[WORK ORDER] Span requested from the data below: the line with "This screenshot has height=309, width=767." through the line with "Task: Open the Pendapatan Rp1,8 M card", both included. Give only these lines again, exactly, and leave every picture out.

[RECORDS FOR THIS TASK]

※ ※ ※

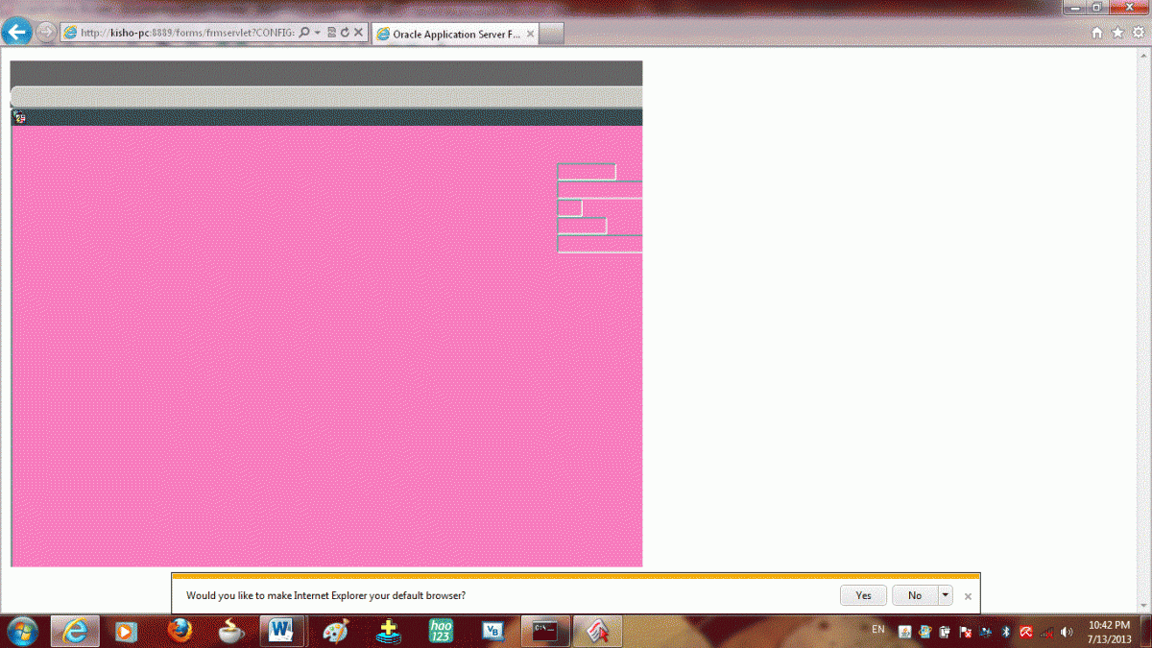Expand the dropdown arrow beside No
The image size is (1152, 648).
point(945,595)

※ ※ ※

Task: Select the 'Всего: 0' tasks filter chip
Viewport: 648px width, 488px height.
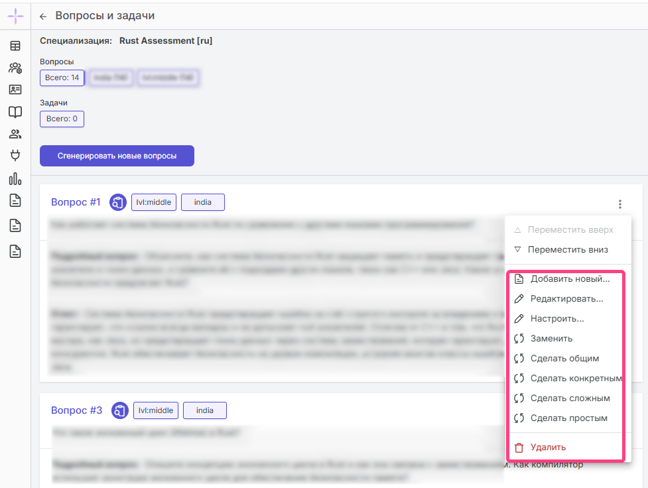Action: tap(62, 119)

※ ※ ※

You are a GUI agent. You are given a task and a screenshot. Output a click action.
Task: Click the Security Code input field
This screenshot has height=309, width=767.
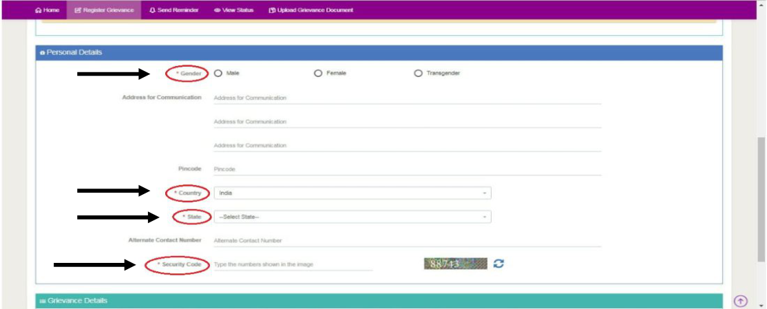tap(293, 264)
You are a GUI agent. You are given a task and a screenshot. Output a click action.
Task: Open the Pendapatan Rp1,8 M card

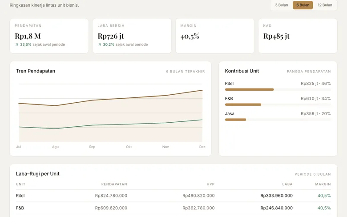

※ ※ ※

[YOUR RESPONSE]
This screenshot has height=309, width=767.
tap(293, 264)
You are a GUI agent. You are given a task and a screenshot. Output a click action.
Task: Open the Pendapatan Rp1,8 M card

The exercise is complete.